This model gives the following warnings, but does a good job of estimating parameters:

Warning messages:
1: There were 35 transitions after warmup that exceeded the maximum treedepth. Increase max_treedepth above 10. See
http://mc-stan.org/misc/warnings.html#maximum-treedepth-exceeded 
2: There were 4 chains where the estimated Bayesian Fraction of Missing Information was low. See
http://mc-stan.org/misc/warnings.html#bfmi-low 
3: Examine the pairs() plot to diagnose sampling problems
 
4: Bulk Effective Samples Size (ESS) is too low, indicating posterior means and medians may be unreliable.
Running the chains for more iterations may help. See
http://mc-stan.org/misc/warnings.html#bulk-ess 
5: Tail Effective Samples Size (ESS) is too low, indicating posterior variances and tail quantiles may be unreliable.
Running the chains for more iterations may help. See
http://mc-stan.org/misc/warnings.html#tail-ess 

I think something is going on with the relationship between d_var_sigma and lp__, but I don’t really understand enough to figure it out.

drc_dh_pairs

So far I have tried:
d_var_sigma prior: a half normal prior (0,5) and a gamma prior that is set up in the current version of the model.
Running the model for 6000 warmup runs and a further 4000 iterations
Max treedepth 15

I feel a bit lost with this problem, can anyone suggest a sensible way forward?

2 Likes

IIRC @martinmodrak has grappled with models like this one for a while.

2 Likes

Yes, I’ve worked with sigmoids in models a bit. They can be challenging to fit.

But first think you might want to check out is “non-centered parametrization” of the hierarchical component, i.e. have parameters var_d_raw ~ normal(0,1); and then derive transformed parameter var_d = var_d_raw * d_var_sigma. (see e.g. https://mc-stan.org/bayesplot/articles/visual-mcmc-diagnostics.html for more details).

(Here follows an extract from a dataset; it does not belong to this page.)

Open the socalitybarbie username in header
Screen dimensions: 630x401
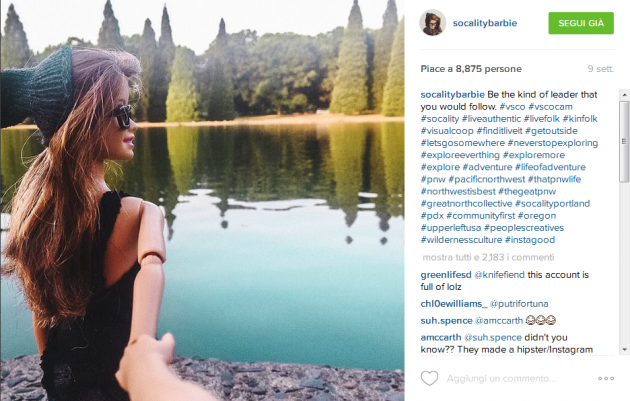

I’ve found the direct parametrization of the sigmoid problematic, primarily because if your data don’t cover the whole “dynamic range” of the sigmoid (i.e. data close to both lower and upper plateau and to the middle), some of the parameters can become basically unconstrained by data. My other guess here is that when you have a single d the data cover the whole dynamic range, while when you let d (and hence the whole sigmoid) vary by group (variety), this ceases to be the case for some groups. I would expect that you would see in the posterior is that as d_var_sigma gets larger, all of the sigmoid parameters are allowed to vary wildly.

I worked with @stemangiola on fitting sigmoids in a different context, you might want to check out the parametrization we used in a preprint: https://doi.org/10.1101/2020.03.16.993162, also discussed at Difficulties with logistic population growth model

I also wrote about some of the considerations at Hierarchical Gompertz model

Best of luck with your model!

3 Likes

Hi @martinmodrak, thanks for your suggestions, they are very helpful. I was wondering, though, if you had any issues with collinearity between eta and y0 when you fit the alternative parameterisation?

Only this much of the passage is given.